- _EXERCISE AIM_
Among the records below, find each line containing the word "ACTO" and copy it.

==== DATA EXTRACTS ====

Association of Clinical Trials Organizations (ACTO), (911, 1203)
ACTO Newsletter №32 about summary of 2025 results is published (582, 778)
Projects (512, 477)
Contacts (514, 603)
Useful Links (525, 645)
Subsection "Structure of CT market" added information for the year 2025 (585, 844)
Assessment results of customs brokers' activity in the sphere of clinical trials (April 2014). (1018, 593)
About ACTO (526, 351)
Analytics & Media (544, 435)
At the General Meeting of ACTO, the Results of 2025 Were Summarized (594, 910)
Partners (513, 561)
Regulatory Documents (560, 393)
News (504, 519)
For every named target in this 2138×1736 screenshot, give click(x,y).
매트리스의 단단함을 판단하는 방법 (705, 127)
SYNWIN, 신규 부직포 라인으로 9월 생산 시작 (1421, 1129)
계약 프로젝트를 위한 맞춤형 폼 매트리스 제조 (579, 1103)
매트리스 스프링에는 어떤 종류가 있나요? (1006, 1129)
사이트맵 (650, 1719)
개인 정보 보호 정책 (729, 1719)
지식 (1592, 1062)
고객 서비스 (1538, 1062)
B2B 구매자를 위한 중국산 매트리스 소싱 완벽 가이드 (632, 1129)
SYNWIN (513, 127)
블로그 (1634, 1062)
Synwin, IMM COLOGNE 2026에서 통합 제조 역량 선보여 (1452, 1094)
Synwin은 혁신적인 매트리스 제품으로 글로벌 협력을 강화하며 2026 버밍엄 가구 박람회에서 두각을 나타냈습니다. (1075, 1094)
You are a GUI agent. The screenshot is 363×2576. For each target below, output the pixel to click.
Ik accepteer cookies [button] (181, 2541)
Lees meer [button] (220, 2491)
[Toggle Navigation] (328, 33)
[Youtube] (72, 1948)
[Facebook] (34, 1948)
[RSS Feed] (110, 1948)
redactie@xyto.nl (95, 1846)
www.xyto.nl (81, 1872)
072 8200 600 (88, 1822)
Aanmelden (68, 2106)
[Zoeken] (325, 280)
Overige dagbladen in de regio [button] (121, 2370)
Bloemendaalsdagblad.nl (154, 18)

====

- _EXERCISE SOLUTION_
Association of Clinical Trials Organizations (ACTO), (911, 1203)
ACTO Newsletter №32 about summary of 2025 results is published (582, 778)
About ACTO (526, 351)
At the General Meeting of ACTO, the Results of 2025 Were Summarized (594, 910)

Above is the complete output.